━━ Text section ━━

Our boss wants us to design our gui around a monolithic tree that will require queries from multiple sources to populate.

Our environment will be about 100 users pounding away, clicks on the tree nodes will require querying various tables the largest of which will be in the neighborhood of 1 million records. The users can add, change and delete the records which produce the tree nodes.

His position is that it is 'easier for the user' to navigate to the information they are interested in.

Our position is that in a multi-user environment we should minimize the data on the client at any given time due to network traffic and synchronization and data validity issues. We would like to filter off the top levels of the tree.

Please help us gather convincing arguments why this not a good idea.
Pressured Designers Send private email
Friday, May 25, 2007
 
 
1.  If done right, this could be a very clever way to give users insight into a lot of data.

2.  100 users is not a lot.

3.  A million records is not a lot.

4.  You've given no data for how 'up to date' the tree must remain.  Synchronization issues (race conditions, etc) could slow performance dramatically.

5.  Is it possible for the tree to have links from 'leaf' nodes to 'root' nodes?  If so, you can have recursive links, which would be VERY difficult to debug.
AllanL5
Friday, May 25, 2007
 
 
+1 AllanL5

Representing using a tree is a very good idea from the users point of view.  Most of the information in world of business is heirarchial.

I use trees to represent customers, suppliers, items, addresses, contacts, sub accounts etc containing tens of millions of nodes with 100s of users in my accounting software.  No problem for me because I have written my own (non-sql) database engine that can perform complicated queries on hundreds of millions of records in a jiffy.

For synchronization you can add a refresh button that will update the tree only when it is clicked not every time the data changes.  For example when a customer is created it is not immediately added to the tree.  The user has to click the refresh button to repopulate the tree.

You can also populate branches or folders only when they are opened, though I don't have to do this.

━━━
━━ Material shown ━━

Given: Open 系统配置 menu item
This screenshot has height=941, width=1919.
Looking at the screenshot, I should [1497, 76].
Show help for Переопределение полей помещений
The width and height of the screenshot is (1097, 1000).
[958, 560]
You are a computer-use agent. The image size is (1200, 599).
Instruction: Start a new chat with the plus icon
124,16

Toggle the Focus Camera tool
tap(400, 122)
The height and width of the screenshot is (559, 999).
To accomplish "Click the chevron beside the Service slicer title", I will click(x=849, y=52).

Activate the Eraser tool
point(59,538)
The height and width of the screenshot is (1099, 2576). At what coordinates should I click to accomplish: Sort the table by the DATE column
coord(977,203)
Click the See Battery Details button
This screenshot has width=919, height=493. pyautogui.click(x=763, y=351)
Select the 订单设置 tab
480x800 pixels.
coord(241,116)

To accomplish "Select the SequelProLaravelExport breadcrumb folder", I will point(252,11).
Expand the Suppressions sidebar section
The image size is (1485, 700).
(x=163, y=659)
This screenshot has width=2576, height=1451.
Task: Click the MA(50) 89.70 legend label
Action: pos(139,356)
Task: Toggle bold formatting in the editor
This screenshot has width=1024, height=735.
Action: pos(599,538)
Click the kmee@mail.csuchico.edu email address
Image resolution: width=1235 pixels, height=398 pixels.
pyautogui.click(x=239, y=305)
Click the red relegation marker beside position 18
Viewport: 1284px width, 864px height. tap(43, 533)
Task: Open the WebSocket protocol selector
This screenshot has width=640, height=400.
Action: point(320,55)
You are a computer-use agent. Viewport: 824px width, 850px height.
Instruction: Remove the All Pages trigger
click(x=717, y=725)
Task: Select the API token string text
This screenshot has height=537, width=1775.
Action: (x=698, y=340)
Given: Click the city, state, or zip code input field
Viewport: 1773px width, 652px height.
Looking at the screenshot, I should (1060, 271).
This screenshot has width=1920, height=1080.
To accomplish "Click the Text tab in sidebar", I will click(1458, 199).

━━━

Written tasks:
- A) Using the tree design thread, say whether each statement agrees with it. Answer yes or no for each, and quote the deciding words.
(i) The largest table queried will hold roughly 1 million records.
(ii) AllanL5 considers 100 users to be a lot.
(iii) The author of the "+1 AllanL5" reply populates branches only when they are opened.
- B) Copy out the part of the tree design thread starting at "4.  You've given" and ending at "in a jiffy.".
- C) Continue the tree design thread from its last sentence.
The lines placed after the tree design thread are separate material.

Results for the exercise:
- A)
(i) Yes: "the largest of which will be in the neighborhood of 1 million records"
(ii) No: "100 users is not a lot."
(iii) No: "You can also populate branches or folders only when they are opened, though I don't have to do this."

- B)
4.  You've given no data for how 'up to date' the tree must remain.  Synchronization issues (race conditions, etc) could slow performance dramatically.

5.  Is it possible for the tree to have links from 'leaf' nodes to 'root' nodes?  If so, you can have recursive links, which would be VERY difficult to debug.
AllanL5
Friday, May 25, 2007
 
 
+1 AllanL5

Representing using a tree is a very good idea from the users point of view.  Most of the information in world of business is heirarchial.

I use trees to represent customers, suppliers, items, addresses, contacts, sub accounts etc containing tens of millions of nodes with 100s of users in my accounting software.  No problem for me because I have written my own (non-sql) database engine that can perform complicated queries on hundreds of millions of records in a jiffy.

- C)
Donald Duck
Friday, May 25, 2007
 
 
One word of caution: Don't populate the entire tree at once. You only need 2 levels at a time. The current level and the one below (to be able to know if you need the +/- tree expand/collapse.). If you're smart about it, you can even design your own tree that only populates nodes as they become visible.

Think about it. If the tree could potentially hold hundreds of thousands or millions of nodes, you'd be wasting a lot of time processing those million nodes that the user may not even use.

Go for the lazy approach. Only populate tree nodes as you need them.
Sgt.Sausage
Friday, May 25, 2007
 
 
To add to what Sgt Sausage said, you don't even need to have all the children of a node. For most stock trees, all you need is one child so that you can get the child indicator and then refresh the child list on open. I've used Count(Children) as the child node simply because I was already retrieving the count of children to show in the parent node.
Ron Porter Send private email
Friday, May 25, 2007
 
 
Sorry, OP. By using the lazy load approach, there's no compelling barrier to the tree design.
Mike Stockdale Send private email
Friday, May 25, 2007
 
 
Sorry, if I was unclear.

Our concern is not dynamic loading of the tree, it is that the  data that makes up the tree is constantly being updated by other users on the system. Because of this we are concerned with the network and server load in trying to keep the expanded, already loaded and visible nodes synchronized with the constantly updated tree node information on the server. Our strategy was to try and limit the amount of data on the client that has to be kept in sync to the smallest set  necessary to perform the current task. The servers in our situation are single machines also running a number of applications other than ours.

I hope this provides a better explanation of our situation.
Thanks All
pressured designers Send private email
Saturday, May 26, 2007
 
 
Exactly what kind of data is it, that requires so much synchronization, without that information we can't advise.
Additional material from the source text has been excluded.